Pop singer Sir Cliff Richard says he feels like police hung him out like live bait as they publicly investigated him over sex abuse allegations.
The singer faced allegations from four men between 1958 and 1983. On Thursday (local time) he spoke of his relief at his decision.
"I have always maintained my innocence, cooperated fully with the investigation, and cannot understand why it has taken so long to get to this point," Sir Cliff said in a statement.
"Nevertheless, I am obviously thrilled that the vile accusations and the resulting investigation have finally been brought to a close."
Television presenter Gloria Hunniford has seen firsthand the toll it has taken on her friend.
The raid on Sir Cliff's penthouse was filmed by the BBC following a police tip-off, and later shown on other channels -- before the star was even told he was under investigation.

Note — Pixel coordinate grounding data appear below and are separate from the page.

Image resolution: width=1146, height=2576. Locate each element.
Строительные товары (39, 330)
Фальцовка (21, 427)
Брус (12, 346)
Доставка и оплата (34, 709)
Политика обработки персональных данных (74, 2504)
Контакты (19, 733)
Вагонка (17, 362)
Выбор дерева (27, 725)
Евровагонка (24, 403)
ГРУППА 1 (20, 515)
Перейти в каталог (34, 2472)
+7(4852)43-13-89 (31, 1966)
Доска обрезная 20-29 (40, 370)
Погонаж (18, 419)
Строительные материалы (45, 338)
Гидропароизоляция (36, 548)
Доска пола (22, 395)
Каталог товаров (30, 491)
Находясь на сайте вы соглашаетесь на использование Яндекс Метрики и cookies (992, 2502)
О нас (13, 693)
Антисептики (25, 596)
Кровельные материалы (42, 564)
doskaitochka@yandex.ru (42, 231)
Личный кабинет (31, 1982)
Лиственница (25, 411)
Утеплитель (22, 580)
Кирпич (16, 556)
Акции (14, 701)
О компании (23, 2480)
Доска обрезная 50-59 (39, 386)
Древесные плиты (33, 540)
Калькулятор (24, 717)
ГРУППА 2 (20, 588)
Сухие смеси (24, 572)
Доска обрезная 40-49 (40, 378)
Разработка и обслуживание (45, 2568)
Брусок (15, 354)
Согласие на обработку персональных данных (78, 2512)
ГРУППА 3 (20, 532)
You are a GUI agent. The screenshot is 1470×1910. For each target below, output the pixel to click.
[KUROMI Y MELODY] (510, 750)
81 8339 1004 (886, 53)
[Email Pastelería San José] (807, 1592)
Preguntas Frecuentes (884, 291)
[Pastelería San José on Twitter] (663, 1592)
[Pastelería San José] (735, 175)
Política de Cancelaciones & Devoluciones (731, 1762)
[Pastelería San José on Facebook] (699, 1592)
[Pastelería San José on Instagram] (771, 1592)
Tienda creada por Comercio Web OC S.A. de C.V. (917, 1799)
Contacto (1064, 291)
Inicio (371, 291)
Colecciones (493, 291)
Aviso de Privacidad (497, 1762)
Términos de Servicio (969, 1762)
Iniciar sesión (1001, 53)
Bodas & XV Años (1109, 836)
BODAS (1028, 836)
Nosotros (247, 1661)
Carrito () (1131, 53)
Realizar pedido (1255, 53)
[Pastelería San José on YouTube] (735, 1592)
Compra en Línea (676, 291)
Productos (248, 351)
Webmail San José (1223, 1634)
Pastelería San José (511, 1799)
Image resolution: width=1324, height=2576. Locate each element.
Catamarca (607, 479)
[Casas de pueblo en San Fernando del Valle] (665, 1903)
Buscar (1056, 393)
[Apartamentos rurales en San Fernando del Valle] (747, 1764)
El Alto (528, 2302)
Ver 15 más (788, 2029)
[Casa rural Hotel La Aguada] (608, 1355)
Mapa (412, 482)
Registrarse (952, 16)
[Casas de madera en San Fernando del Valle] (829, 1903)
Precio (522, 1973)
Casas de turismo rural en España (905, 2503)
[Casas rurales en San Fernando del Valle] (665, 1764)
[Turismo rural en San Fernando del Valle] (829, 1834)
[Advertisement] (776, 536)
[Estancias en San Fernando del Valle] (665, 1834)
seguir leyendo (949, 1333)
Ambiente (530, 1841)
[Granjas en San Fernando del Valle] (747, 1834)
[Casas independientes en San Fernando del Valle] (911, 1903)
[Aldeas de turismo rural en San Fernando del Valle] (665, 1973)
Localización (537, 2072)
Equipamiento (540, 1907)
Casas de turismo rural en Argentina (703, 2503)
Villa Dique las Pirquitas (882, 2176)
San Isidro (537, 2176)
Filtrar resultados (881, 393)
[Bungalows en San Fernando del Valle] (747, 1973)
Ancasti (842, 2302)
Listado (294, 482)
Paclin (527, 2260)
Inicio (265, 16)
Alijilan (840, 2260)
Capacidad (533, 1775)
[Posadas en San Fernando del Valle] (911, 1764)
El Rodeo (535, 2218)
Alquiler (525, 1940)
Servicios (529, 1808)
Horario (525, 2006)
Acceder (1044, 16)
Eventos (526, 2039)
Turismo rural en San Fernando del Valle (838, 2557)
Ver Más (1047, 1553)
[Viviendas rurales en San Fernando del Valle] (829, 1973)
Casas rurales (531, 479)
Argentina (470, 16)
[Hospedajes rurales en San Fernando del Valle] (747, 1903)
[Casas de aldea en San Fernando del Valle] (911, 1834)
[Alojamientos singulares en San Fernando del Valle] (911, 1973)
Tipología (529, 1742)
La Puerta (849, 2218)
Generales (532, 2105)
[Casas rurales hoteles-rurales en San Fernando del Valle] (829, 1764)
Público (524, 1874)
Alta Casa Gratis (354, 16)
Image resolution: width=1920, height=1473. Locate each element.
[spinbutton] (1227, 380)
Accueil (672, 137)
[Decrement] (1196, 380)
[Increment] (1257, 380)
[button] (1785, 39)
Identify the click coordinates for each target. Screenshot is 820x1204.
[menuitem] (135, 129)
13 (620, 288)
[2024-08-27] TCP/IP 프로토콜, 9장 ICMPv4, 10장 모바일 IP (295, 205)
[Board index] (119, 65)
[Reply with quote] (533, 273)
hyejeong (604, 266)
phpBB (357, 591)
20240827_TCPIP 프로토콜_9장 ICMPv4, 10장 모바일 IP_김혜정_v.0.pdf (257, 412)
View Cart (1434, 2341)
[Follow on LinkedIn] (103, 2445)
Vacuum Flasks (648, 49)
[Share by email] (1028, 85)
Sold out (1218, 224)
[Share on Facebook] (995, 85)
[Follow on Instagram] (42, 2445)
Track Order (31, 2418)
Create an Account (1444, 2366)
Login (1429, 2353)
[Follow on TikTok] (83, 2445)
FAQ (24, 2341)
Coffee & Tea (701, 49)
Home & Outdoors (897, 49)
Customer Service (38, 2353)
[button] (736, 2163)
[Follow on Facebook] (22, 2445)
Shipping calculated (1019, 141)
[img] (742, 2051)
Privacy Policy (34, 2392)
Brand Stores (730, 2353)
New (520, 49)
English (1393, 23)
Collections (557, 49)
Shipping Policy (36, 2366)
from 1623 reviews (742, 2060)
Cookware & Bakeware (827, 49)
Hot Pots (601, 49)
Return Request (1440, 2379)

"Other than in exceptional cases, people who are facing allegations should never be named publicly until charged," Sir Cliff says.
"I was named before I was even interviewed and for me that was like being hung out like 'live bait'."
Today South Yorkshire police apologised for the anxiety caused by the raid, but said the allegations were complex and took considerable time to investigate.
Despite the departure of suspended Chief Constable David Compton, the force faces more criticism from another man wrongly accused of historic sex crimes.
It took prosecutors just five weeks to decide there wasn't sufficient evidence to bring charges.
There's now likely to be a much longer inquest into what many see as a police witch-hunt.